Best Buy: UX Career Matrix



Create a Culture of Excellence for UX Designer / Researchers

eCommerce had just hired a new Director of Experience Design and new Practice Leads for each discipline within design, including UX, UI, Visual Design, Content Strategy and UX Writing.

The original intent of this project was to evaluate the ability and performance of the UX Designer / Researchers

As a new Practice Lead, I took this as an opportunity to establish the cornerstone of UX culture at Best Buy.

Company / Role

UX Practice Lead at Best Buy Canada

Best Buy Canada has a flat organization following a squads / tribes model. Leadership was horizontal, requiring strong “leading through influence.”

My role included:

  • People leadership: hiring, evaluation, promotion, conflict resolution, performance improvement
  • Practice leadership: defining UX in the organization, goal setting, critique and feedback, mentorship, community collaboration
  • Design operations: systematic improvement of processes, templates and artifacts, and design systems

Goals for this Project

There were three primary stakeholders for this project:

  1. Design Leadership
  2. UX Designers
  3. Engineering and Retail Collaborators

Primary needs identified were:

  1. Hiring diverse skills and levels
  2. Consistent performance evaluation
  3. Nurturing talent with clear goals
  4. Building team accountability
  5. Enriching culture & values


While this was an internal design project it followed a familar design process:

  1. Understand Stakeholder Assumptions
  2. Search for Examples (Competitive Analysis)
  3. Ensure all Skills are Represented (Information Architecture)
  4. Define a Functional Framework (Content Design)
  5. Evaluate and Iterate (Usability)


Several iterations resulted in a final artifact of two parts:

  1. General Traits of a UX designer from a birds-eye view
  2. Detailed UX Skills required for the role

(Contact me for a detailed review of the iterative design process, including a talk and slides I did for the Vancouver User Experience user group).

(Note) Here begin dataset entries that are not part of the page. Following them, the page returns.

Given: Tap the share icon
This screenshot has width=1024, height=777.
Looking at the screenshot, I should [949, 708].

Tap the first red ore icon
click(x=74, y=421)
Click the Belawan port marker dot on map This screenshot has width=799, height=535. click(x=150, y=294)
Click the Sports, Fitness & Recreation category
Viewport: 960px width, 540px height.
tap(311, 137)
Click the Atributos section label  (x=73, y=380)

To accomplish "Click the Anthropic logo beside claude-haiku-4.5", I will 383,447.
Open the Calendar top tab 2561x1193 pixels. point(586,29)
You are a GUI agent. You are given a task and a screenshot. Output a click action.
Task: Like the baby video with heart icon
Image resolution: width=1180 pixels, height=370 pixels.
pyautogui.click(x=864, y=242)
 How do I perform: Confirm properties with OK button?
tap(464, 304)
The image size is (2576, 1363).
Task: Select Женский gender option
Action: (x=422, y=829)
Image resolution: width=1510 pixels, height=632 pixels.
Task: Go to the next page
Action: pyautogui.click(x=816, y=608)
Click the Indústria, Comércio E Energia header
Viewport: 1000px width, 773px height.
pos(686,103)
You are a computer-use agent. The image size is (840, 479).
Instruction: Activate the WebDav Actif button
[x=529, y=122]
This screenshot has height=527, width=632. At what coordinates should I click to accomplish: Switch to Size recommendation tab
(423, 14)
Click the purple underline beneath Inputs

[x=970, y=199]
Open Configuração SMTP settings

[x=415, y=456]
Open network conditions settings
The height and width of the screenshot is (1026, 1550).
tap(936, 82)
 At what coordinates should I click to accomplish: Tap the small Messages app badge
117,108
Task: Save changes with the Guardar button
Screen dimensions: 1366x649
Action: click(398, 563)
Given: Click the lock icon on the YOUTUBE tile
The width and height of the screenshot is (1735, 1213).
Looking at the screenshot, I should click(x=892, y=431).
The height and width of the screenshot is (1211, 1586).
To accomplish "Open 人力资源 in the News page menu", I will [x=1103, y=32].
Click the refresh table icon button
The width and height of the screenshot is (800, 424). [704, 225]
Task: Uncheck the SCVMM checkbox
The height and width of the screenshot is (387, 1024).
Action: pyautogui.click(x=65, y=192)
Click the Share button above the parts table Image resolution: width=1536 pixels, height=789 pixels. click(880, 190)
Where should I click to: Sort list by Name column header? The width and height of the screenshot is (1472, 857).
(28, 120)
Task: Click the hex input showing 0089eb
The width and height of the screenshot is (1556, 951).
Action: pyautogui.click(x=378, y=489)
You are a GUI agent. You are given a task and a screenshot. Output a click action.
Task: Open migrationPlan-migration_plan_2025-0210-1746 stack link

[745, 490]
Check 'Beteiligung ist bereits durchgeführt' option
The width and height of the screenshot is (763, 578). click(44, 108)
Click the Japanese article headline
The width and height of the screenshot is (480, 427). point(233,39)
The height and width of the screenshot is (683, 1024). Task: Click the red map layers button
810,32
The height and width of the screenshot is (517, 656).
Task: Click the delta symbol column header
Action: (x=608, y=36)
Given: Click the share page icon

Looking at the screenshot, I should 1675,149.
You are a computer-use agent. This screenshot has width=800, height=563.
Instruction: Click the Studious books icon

Finding a method of evaluation that allowed consistent measurement and clear direction proved challenging.


Junior designers consistently ranked themselves higher than more senior designers.

During self-assessment it was discovered in repeated trials with several survey methods that junior designers didn’t understand the specifics of the descriptions of more advanced methods.


Early iteration of generalized traits.


This is an early iteration of the User Research skills section.

Collaborative Assessment

Building recognition by identifying successes and challenges through specific examples.

Collaborative Assessment had two key elements:

  1. One-on-one identification of successess and areas that were opportunities for growth
  2. Building a culture of identifying examples of “What good looks like”

Once a quarter I would go through the relevant columns in the career framework with each designer and ask them to identify examples they had seen for key skills.  We also discussed which skills each designer was targetting for growth and who on the design team they could use as a mentor in those areas. In this way I built a culture of identifying “what good looks like” and a collaborative learning environment where designers leveraged eachother for improvement.



This process met the initial goals with several resounding successes.  The most amazing outcome was that designers ran with this on their own and in groups without leadership involvement.


  1. Culture of Excellence
    • Designers documented their wins and examples of the best of what we were doing
    • Experts emerged in various subject areas and the team leveraged each other for growth
  2. Excitement about Career Growth
    • A clear representation of what the field offered gave designers targets that they could get excited about and a path to grow their own practices
    • The design team was accellerating their learning and toolbox of skills and capabilities
  3. Consistent Skill Measurement
    • Each designer knew exactly where they mapped on the career ladder through specific examples
    • Performance improvement was well documented each quarter
    • Hiring managers and committees had a specific guage to measure applicants’ skills
  4. Map of Team Skills
    • The capabilities of the team were documented within a fine-grained skills matrix to show where our strengths and weaknesses lied
    • Diverse capabilities and skills could be targetted during recruiting and hiring

The impact of this drive for excellence on our collaborators showed up as an increased demand for UX involvement in more projects in a wider field.  Leaders in other areas were hearing of our successes and asking for UX beyond eCommerce, in the retail stores, in the warehouse and in the employee enterprise experience teams.

Through the excellence this project brought to UX, I was able to triple the size of the UX team in 3 years.